- Belge bölümü
Emsal Mahkeme Kararı Ankara 10. Asliye Ticaret Mahkemesi 2020/39 E. 2022/24 K. 20.01.2022 T.

Görüntülediğiniz mahkeme kararı henüz kesinleşmemiştir. Yararlı olması amacıyla eklenmiştir.

T.C. ANKARA 10. ASLİYE TİCARET MAHKEMESİ
TÜRK MİLLETİ ADINA
T.C.
ANKARA
10. ASLİYE TİCARET MAHKEMESİ
GEREKÇELİ KARAR

ESAS NO : 2020/39
KARAR NO : 2022/24
BAŞKAN : … …
ÜYE : … …
ÜYE : … …
KATİP : … …

DAVACI : … TC No:…
VEKİLLERİ : Av. …
Av. …
DAVALI : … TC No: …
VEKİLLERİ : Av. …
Av. …
Av. …
Av. …
DAVA : Ticari Şirkete Kayyım Atanması.

- Satırlar
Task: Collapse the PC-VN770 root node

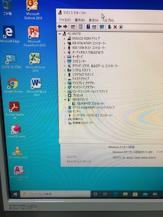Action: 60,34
* * *
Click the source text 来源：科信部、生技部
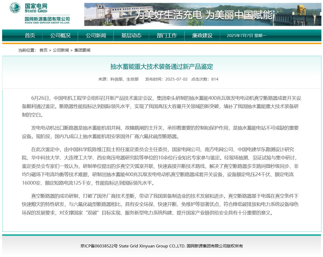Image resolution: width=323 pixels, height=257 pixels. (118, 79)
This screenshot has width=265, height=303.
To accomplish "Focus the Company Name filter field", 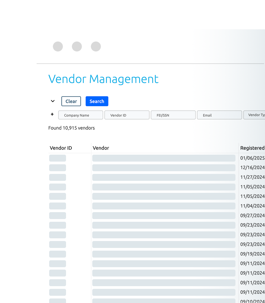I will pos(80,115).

- Görev
Ticari şirkete kayyım atanmasına ilişkin mahkeme kararı metnini kaldığı yerden sürdürün. Satırların mahkeme kararı metniyle hiçbir ilgisi yoktur.

- Görevin çıktısı
DAVA TARİHİ : 29/11/2019
KARAR TARİHİ : 19/01/2022
KARAR YAZIM TARİHİ : 03/02/2022

Mahkememize açılan ticari şirkete kayyum atanması davasının yapılan açık yargılaması sonunda;
İDDİA
Davacı vekili müvekkilinin dava dışı … Yapı A.Ş.’nin küçük ortağı olduğunu, şirketin amacına ulaşamadığını, şirketçe kendisine bilgi ve belge verilmediğini, şirketin genel kurulunun da yapılamadığını, şirketin idaresinin davalı …’te olduğunu, şirketin kat karşılığı inşaat sözleşmesindeki edimlerini yerine getirmediğini, çeklerin karşılıksız çıktığını, ortakların kar payı alamadıklarını, müvekkilinin satın aldığı dükkanların kendisine teslim edilmediğini iddia ederek davalının şirket müdürlüğü görevinin kaldırılmasına, kayyum atanmasına karar verilmesini istemiştir.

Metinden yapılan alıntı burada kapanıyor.